Work request: Among the records below, find the lines with the word "Stereo" and copy them.
[Start of section]
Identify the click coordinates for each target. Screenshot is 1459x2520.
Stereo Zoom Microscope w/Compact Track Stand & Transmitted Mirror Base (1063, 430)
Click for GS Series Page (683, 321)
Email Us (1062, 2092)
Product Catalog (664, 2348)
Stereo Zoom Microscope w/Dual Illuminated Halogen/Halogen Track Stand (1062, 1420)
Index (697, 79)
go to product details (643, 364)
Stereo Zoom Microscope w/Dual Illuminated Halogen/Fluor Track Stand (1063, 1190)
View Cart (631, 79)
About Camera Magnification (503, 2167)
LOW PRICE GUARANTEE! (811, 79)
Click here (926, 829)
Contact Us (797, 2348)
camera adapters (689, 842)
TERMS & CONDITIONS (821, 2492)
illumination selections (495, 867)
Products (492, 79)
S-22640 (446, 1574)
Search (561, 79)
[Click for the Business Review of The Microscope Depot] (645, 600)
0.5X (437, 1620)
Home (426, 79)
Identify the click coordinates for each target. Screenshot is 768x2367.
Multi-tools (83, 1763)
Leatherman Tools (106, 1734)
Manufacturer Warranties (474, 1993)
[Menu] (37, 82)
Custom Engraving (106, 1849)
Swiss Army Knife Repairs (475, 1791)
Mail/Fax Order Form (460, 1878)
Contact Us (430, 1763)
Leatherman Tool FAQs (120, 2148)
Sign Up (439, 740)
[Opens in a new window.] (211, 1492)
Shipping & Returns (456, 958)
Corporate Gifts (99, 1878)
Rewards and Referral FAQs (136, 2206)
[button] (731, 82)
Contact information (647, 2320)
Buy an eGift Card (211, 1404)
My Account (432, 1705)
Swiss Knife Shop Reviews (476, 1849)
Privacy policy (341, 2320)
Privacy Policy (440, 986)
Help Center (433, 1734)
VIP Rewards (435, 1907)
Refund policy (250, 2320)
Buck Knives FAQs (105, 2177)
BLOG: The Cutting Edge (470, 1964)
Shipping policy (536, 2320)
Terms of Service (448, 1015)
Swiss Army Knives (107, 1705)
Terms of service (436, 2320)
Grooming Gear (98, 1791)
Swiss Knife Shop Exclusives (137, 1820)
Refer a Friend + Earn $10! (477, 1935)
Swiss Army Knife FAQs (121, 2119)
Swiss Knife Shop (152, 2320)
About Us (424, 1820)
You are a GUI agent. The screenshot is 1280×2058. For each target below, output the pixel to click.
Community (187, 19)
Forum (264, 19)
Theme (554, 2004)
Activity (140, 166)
[End of section]
Expected answer:
Stereo Zoom Microscope w/Compact Track Stand & Transmitted Mirror Base (1063, 430)
Stereo Zoom Microscope w/Dual Illuminated Halogen/Halogen Track Stand (1062, 1420)
Stereo Zoom Microscope w/Dual Illuminated Halogen/Fluor Track Stand (1063, 1190)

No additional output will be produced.